In de eerste plaats betreft dit de compensatieregeling voor de transitievergoeding
die een werkgever betaalt bij ontslag na langdurige arbeidsongeschiktheid van de werknemer
(hierna: compensatieregeling LAO). In de tweede plaats gaat het om compensatie voor
de kleine werkgever, met minder dan 25 werknemers, die zijn onderneming beëindigt
en als gevolg daarvan al zijn werknemers moet ontslaan.
Compensatie transitievergoeding bij ontslag na langdurige arbeidsongeschiktheid
Per 1 april 2020 is de compensatieregeling LAO in werking getreden. Vanaf dat moment
kunnen werkgevers een compensatieaanvraag indienen bij UWV. De regeling geldt voor
zowel «oude gevallen» (waarbij een transitievergoeding is betaald tussen 1 juli 2015
en 1 april 2020 na een ontslag wegens langdurige arbeidsongeschiktheid) als voor reguliere
gevallen (waarbij een transitievergoeding is betaald op of na 1 april 2020).
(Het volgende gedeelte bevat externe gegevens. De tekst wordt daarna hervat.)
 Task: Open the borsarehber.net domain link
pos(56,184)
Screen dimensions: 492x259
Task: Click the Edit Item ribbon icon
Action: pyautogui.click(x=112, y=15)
Het geraamd
aantal compensatieaanvragen voor «oude gevallen» is 53.000. Verwacht wordt dat het
jaarlijkse aantal aanvragen voor reguliere gevallen zo’n 17.000 bedraagt.
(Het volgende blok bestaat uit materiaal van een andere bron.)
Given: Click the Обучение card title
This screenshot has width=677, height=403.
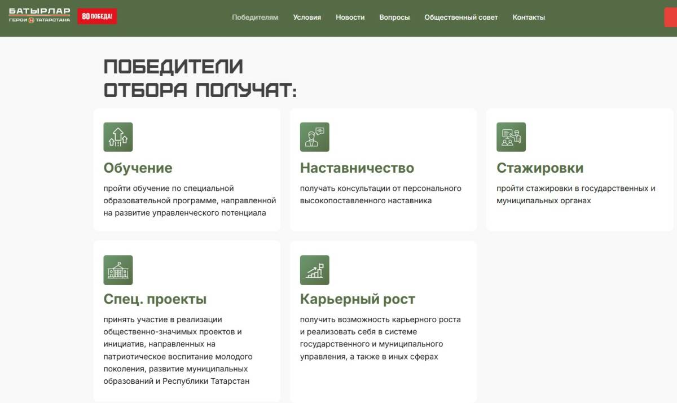Looking at the screenshot, I should coord(138,168).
Werkgevers hadden tot 1 oktober jl. de mogelijkheid om een compensatieaanvraag in
te dienen voor «oude gevallen». UWV heeft, vanwege het grote aantal verwachte aanvragen,
na indiening van een compensatieaanvraag voor een «oud geval» zes maanden de tijd
om te beslissen op de aanvraag. Een aanvraag voor «reguliere gevallen» dient de werkgever
uiterlijk zes maanden na betaling van de volledige transitievergoeding in te dienen
bij UWV. De termijnen uit de Algemene wet bestuursrecht zijn van toepassing voor de
beslissing op deze aanvragen. UWV heeft dus in beginsel acht weken de tijd om een
beslissing op deze reguliere aanvragen te nemen.
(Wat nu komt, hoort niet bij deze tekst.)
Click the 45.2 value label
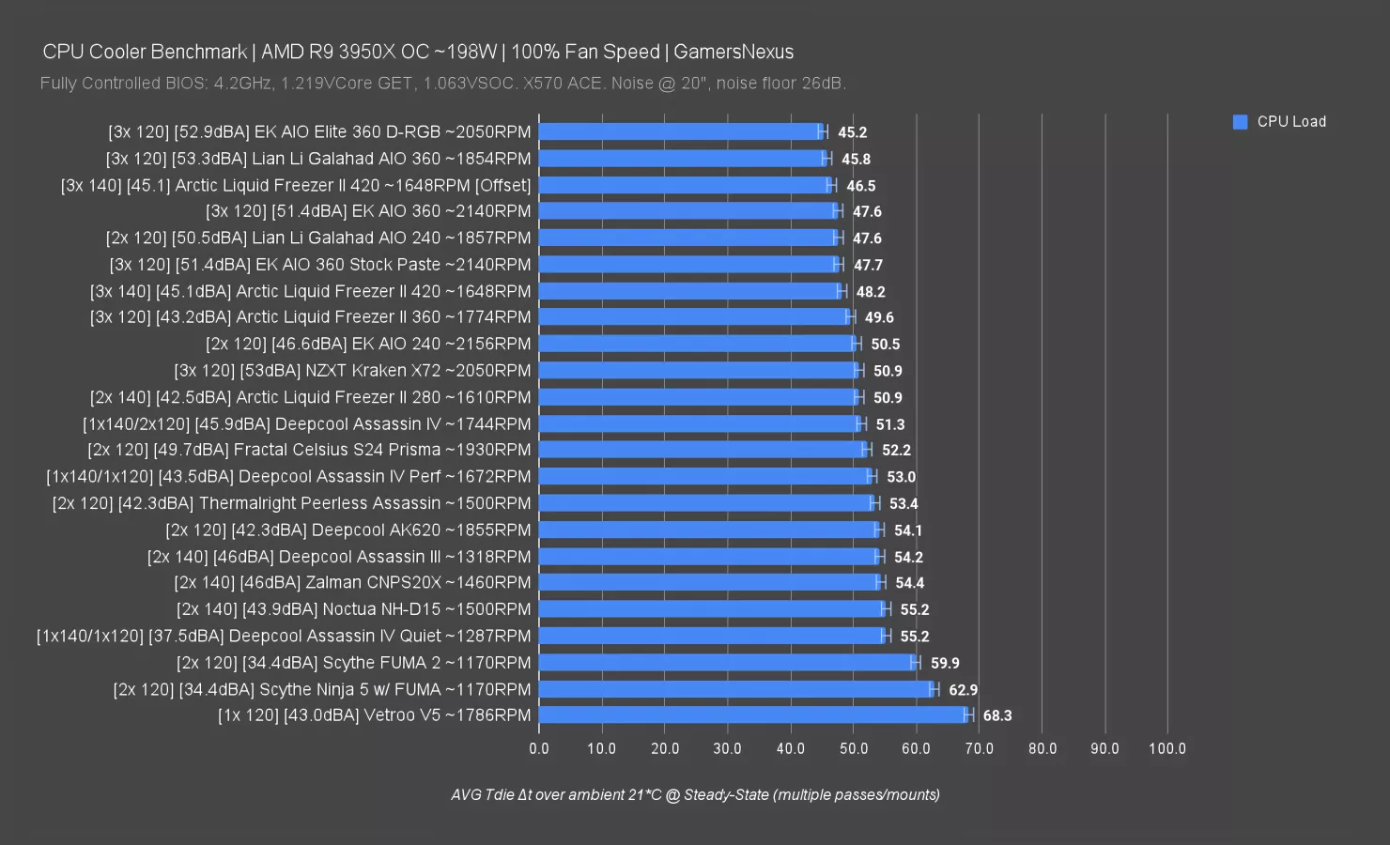This screenshot has height=845, width=1390. (852, 132)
De uitvoering van de compensatieregeling LAO loopt goed. Het is UWV gelukt om, in
coronatijd, deze nieuwe regeling open te stellen en uit te voeren. Daar ben ik het
UWV zeer erkentelijk voor. Werkgevers weten het UWV goed te vinden. Verreweg de meeste
aanvragen worden toegewezen. Reden voor afwijzing van een aanvraag is bijvoorbeeld
dat een aanvraag dubbel is ingediend, dat gevraagde aanvullende gegevens niet worden
aangeleverd, of dat de werkgever niet voldoet aan de voorwaarden voor compensatie. In de beantwoording van Kamervragen gesteld bij de begroting
SZW 2021 zullen wij uw Kamer informeren over de daadwerkelijke aantallen aanvragen
en het verwachte budgettair beslag in 2020. Deze cijfers zijn recent binnen en worden
momenteel bestudeerd en besproken met UWV.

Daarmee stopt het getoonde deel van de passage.